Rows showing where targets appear
»»

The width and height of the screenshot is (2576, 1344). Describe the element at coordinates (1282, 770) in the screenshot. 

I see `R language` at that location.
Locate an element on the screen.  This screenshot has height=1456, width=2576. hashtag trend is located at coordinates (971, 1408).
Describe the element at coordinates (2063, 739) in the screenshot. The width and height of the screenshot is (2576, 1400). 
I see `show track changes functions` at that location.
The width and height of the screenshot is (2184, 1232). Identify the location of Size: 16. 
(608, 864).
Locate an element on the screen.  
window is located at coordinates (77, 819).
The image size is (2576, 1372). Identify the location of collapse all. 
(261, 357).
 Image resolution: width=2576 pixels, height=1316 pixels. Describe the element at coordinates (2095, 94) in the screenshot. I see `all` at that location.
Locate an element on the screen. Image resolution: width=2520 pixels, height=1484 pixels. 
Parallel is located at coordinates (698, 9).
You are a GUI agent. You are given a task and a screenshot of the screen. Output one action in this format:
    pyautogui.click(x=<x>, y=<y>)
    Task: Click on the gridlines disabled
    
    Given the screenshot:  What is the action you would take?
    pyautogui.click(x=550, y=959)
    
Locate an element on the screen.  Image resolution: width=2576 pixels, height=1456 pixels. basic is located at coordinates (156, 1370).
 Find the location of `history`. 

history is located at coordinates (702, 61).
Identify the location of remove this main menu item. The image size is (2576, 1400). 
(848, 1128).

««

= Objective =
Give only the number of lines in the data above that contain the string "resolution", counting case.

= Result for this task =
3